The more I play Fire Emblem: Three Houses, the more I enjoy my time with it. It’s a game that asks a great deal up front with its mountain of tutorials, character introductions, and housekeeping chores, but eventually rewards players for surrendering to its idiosyncratic pacing.

In the opening hours, the story unfolds glacially, but the main conceit is that a young mercenary named Byleth, who is the child of a renowned knight commander, is recruited as a new professor at the Garreg Mach Monastery Officer’s Academy, where the future leaders of three allied regions of the continent of Fódlan train to be effective heads of state and military tacticians. Despite his or her youth (which is emphasized, I assume, to make the prospect of romancing students later on in the game slightly less creepy), the Archbishop of the monastery sees something in Byleth, and appoints him or her to a position of authority.

Early on, Byleth is asked to choose which of the three houses at the school to lead, and by extension, which leader-in-training and group of students to most closely associate with. In my playthrough I made the only logical choice (fight me) and aligned Byleth with the Golden Deer house, which is the group led by the sarcastic former commoner Claude, hailing from an association of nobles called the Leicester Alliance.

Koei Tecmo
Koei Tecmo

Having a team of students to befriend and cultivate sounds like an appealing process, and, for the most part, it is, but don’t expect too much depth from any individual character. Each member of the Golden Deer, from the shy girl with a traumatic past to the kindhearted meathead who loves to eat and train, is an anime trope bordering somewhere between two and three dimensional. The writing of the character interactions is fun enough, but certainly not revelatory for anyone who has ever watched an anime or played a JRPG.

The more engrossing part of the student-teacher dynamic is determining pupils’ strengths and weaknesses and catering their individual lesson plans to help them be the most effective they can be on the battlefield. Characters will have preferences about what subjects to study, and each begins with certain proclivities, but any student can be made to train in any subject and upgrade to a number of available classes. My Hilda may end up as a heavily armored but relatively stationary Fortress Knight, while another player could ask her to focus on flying skills to become a highly mobile Wyvern Rider.

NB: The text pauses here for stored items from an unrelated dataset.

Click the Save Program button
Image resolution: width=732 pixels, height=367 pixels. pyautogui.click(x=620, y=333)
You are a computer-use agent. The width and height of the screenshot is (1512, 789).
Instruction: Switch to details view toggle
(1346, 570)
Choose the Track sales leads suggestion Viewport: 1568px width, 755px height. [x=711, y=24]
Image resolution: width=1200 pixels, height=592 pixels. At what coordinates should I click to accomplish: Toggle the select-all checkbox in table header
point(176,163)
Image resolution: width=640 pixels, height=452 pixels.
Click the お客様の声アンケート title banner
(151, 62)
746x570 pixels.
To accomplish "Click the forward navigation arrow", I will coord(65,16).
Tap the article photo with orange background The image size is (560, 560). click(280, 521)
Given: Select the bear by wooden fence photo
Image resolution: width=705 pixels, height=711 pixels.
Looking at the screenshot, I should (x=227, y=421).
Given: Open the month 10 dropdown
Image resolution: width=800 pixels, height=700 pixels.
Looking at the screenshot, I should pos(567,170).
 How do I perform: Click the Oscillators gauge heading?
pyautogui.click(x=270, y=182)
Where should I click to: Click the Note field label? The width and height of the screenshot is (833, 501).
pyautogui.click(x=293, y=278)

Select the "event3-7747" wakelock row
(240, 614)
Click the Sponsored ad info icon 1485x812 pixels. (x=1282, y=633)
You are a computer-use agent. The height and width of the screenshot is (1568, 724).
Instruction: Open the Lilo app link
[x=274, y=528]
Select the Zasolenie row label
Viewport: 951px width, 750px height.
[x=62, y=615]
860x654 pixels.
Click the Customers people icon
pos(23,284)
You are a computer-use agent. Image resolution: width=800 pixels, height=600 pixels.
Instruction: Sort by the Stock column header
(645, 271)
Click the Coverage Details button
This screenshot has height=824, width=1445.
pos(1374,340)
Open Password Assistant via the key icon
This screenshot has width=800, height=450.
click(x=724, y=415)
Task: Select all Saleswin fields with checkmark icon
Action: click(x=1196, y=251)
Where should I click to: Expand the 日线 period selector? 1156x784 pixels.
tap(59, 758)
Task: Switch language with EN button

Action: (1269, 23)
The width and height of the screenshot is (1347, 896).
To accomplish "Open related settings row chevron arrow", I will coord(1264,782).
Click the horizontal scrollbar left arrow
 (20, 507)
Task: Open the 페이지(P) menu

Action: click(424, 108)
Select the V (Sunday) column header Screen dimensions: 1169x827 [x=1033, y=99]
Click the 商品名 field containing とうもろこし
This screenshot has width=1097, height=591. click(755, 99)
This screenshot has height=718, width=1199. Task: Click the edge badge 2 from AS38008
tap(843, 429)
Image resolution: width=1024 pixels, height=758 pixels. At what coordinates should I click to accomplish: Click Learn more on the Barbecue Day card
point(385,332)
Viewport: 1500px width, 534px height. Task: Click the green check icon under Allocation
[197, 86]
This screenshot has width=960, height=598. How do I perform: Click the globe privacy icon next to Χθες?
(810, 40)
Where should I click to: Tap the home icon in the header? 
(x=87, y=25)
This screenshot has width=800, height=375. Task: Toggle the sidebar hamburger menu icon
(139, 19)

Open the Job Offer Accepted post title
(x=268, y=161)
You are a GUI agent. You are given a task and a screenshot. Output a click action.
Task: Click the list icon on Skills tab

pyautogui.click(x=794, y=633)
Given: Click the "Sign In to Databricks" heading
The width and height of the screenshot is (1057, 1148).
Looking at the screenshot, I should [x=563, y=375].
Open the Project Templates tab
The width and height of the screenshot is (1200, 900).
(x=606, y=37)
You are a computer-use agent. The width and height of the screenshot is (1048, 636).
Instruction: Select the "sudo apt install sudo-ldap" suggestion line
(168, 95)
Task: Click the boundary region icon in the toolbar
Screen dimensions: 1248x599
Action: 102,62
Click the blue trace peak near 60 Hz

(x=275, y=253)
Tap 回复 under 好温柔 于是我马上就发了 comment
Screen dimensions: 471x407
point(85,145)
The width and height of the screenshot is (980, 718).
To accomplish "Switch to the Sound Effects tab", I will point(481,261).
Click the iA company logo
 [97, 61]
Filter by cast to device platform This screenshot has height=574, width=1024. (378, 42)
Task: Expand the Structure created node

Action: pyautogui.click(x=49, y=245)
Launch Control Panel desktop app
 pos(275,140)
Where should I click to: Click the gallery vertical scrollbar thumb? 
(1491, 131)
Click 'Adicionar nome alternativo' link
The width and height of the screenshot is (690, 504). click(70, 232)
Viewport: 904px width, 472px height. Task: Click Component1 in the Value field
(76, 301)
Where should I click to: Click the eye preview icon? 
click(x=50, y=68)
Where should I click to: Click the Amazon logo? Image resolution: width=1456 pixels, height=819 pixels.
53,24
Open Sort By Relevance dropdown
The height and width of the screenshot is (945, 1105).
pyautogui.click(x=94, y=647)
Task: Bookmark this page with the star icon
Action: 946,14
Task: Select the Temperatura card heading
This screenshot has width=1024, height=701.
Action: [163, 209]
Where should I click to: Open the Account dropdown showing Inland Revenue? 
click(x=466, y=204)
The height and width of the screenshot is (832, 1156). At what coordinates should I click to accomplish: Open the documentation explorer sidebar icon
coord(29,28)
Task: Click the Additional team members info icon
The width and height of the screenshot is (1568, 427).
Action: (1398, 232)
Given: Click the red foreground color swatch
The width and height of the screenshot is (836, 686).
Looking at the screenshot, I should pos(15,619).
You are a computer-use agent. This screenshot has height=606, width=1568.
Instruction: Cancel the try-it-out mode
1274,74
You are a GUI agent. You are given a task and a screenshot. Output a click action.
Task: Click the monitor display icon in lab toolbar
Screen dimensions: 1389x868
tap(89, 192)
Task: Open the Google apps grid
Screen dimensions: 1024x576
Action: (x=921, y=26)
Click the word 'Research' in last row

The number of systems involved in managing every character’s weaponry, combat abilities, accompanying battalions, support bonds, learning goals and more is daunting. But the granularity of customization for your team is worth the laundry list of activities required to make the most of it. Each month of in-game time is broken down into several weeks, each of which includes an opportunity for individual student instruction and a class lecture, and a choice of free-day activity. Free day activities include exploring the monastery to talk to students, improve relationships and Byleth’s professor level, and complete various fetch quests; scheduling an additional seminar that students can attend to improve certain skills; or participating in practice battles to level up students and earn rewards. Each month culminates with a mission that advances the game’s main plot.

Combat itself feels like a treat, especially given how much time goes into the preparations. Seeing all the study sessions, choir practices and teatimes at Garreg Mach bear fruit on the battlefield makes all the slower sections feel like they’ve payed off. Battle arenas are well designed to make use of different classes and tactics, and determining which students are best to traverse the terrain and carry out particular tasks requires an ideal amount of strategy.

Despite some notable pacing issues in the first half of the game, now that I’m hooked, I’m eager to continue with Three Houses. Like any good teacher, I want the best for my little group of students, and I’m looking forward to seeing how their stories and abilities continue to develop.